Friday, November 26, 2010

Scenes from the Life of an Amateur Comic Book Collector (19)--Supergirl and Superhorse: The Love That Dare Not Speak Its Naaaah-me



A few weeks ago I acquired the largest haul of my comic book collecting career, several hundred comics from the early 1960s into the 1970s, almost all of them DC. I was at a birthday party for a neighbor when I started chatting with another neighbor. I mentioned my collecting craze. It turned out she had all her comic books from when she was a little girl and wanted to get rid of them to clean out her storage space. She wanted them to go to a good home and didn't want to have to drag them to a dealer. So I volunteered to take them off her hands.

My eyes nearly popped out of my head when I say she had four boxes stuffed to the gills with Silver Age stuff. I did have quite a lot of them already, but many I did not including a lot of Teen Titans, Aquaman, Green Lanterns, Inferior Fives, etc. We agreed on a price and with my granny shopping cart, hauled them back to my place. I haven't been able to read much else since--I did finish Homer and Langley by E.L. Doctorow and The Last Thing He Wanted by Joan Didion, both short novels which did not interrupt the flow of Superman, Lois Lane, and Jimmy Olsen. I also postponed my reading of the Fantastic Fours I had recently acquired, deciding to take a break from Marvel's nonstop soap opera of the past few decades.

Among the stories I had not read before where several of Supergirl's adventures. She was the second feature in Action Comics for many years before migrating over to Adventure. Hers is in interesting saga reflecting the shifting attitudes towards women in American society. When she lands on Earth after surviving the desctruction of Argo City, she is 15 and her cousin Superman decides she is not ready to start serving mankind. She must be his secret emergency weapon and hide as an orphan. the idea of a Superwoman equally as powerul as Superman was too alien and threatening a concept for the DC creative team. If there is a female superbeing, she must be a girl, not a grown woman. Later she is sprung on an unsuspecting public, but unlike her manly cousin, the maid of might is suspectable to female failings, like romance.

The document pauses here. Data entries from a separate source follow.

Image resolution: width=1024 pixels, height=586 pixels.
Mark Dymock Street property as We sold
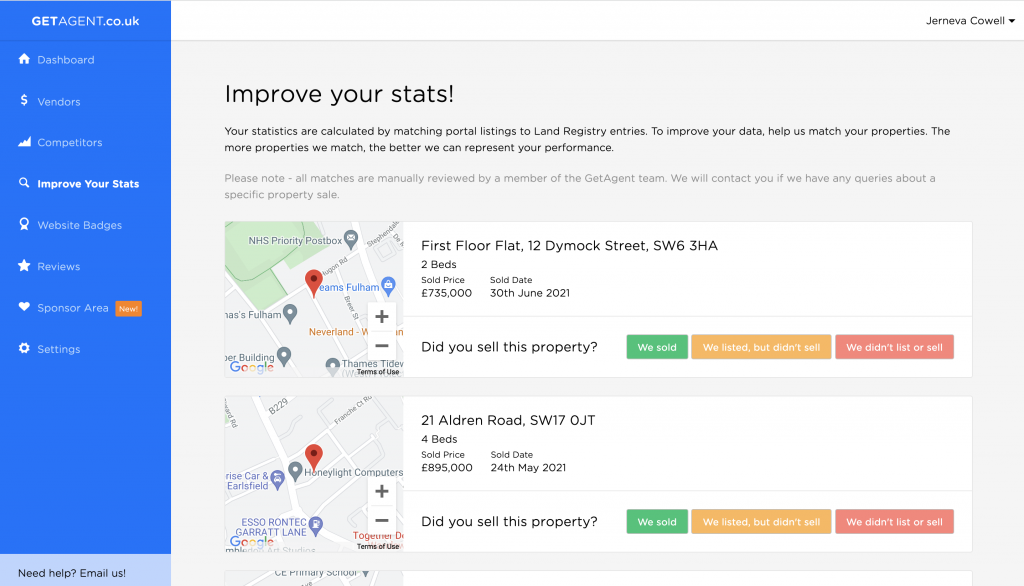pyautogui.click(x=657, y=347)
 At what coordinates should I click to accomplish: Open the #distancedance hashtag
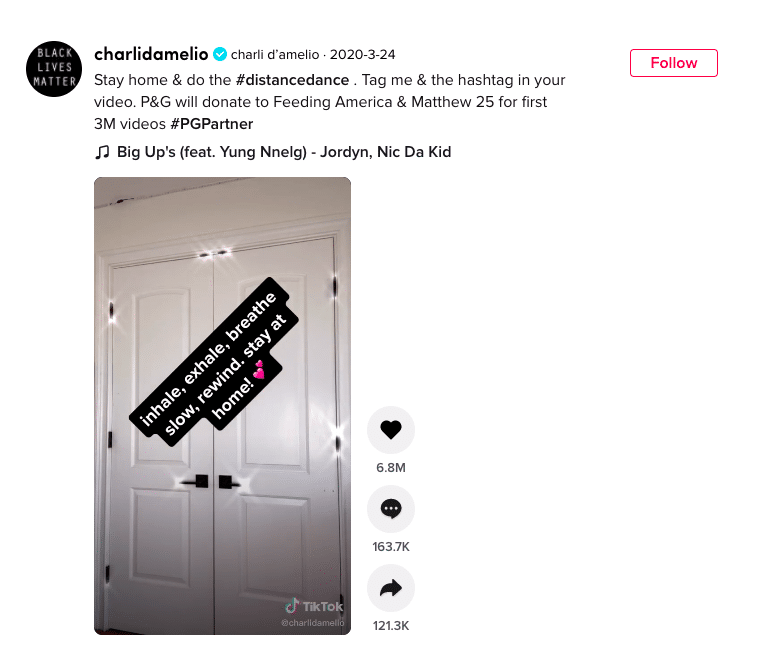coord(292,80)
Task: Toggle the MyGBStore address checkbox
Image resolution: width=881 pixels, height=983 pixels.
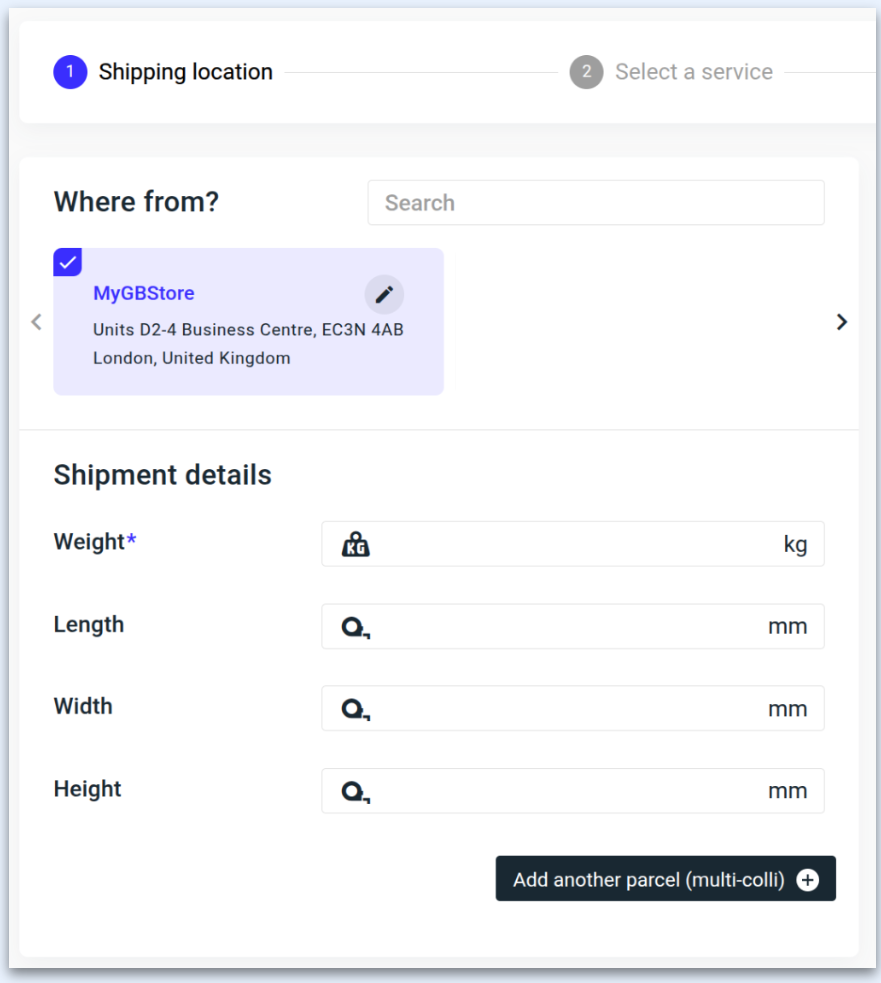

In one of the weirdest relationships in comics, Supergirl acquires a pet Superhorse. You know the stereotype that all girls love horses, right? Well, this one is special, and not just because he has superpowers. Comet the Superhorse is actually a centaur from ancient Greece transformed into a full horse by a magic spell from an evil wizard. Circe the sorceress cannot reverse the spell but takes pity on him and grants him the powers of the gods like flying and superstrength. He time travels to the present and Supergirl adopts him. She is unaware of his unnatural attraction to her--he is really half-human after all. When a certain comet is within earth's orbit, the spell is broken and Comet can become a man. He assumes the guise of a cowboy and Supergirl in her secret identity of Linda Lee falls in love with him. The implications of interspecies love are lost to the comic writers. Fortunately, the comet leaves Earth's orbit and Comet reverts back to being all horse. What kind of children would they have had?? Though he is telepathic, Comet never reveals his true feelings for his human mistress. Sick, I know.

More on Supergirl: The mighty Supergirl later forgets about Superhorse. Later comics in the early 1970s reveal another weird shift in her depiction. Just as the Women's Liberation movement is gaining power, DC removed Supergirl's full strength. She falls victim to a plot by a female villainess named Starfire who arranges to have a superpower-depriving pill slipped to her by a handsome stud--again she is tricked by her female weakness for love. As a result, her superpowers come and go. Interestngly just a year or two earlier Wonder Woman lost her powers and become mortal, opening a mod fashion shop and becoming a judo expert. It's no coincidence that DC decided to weaken its two strongest female heroes just as real women were becoming more powerful and demanding to be given equal rights.

There are many more observations serious and otherwise to come based on this gigantic comic haul.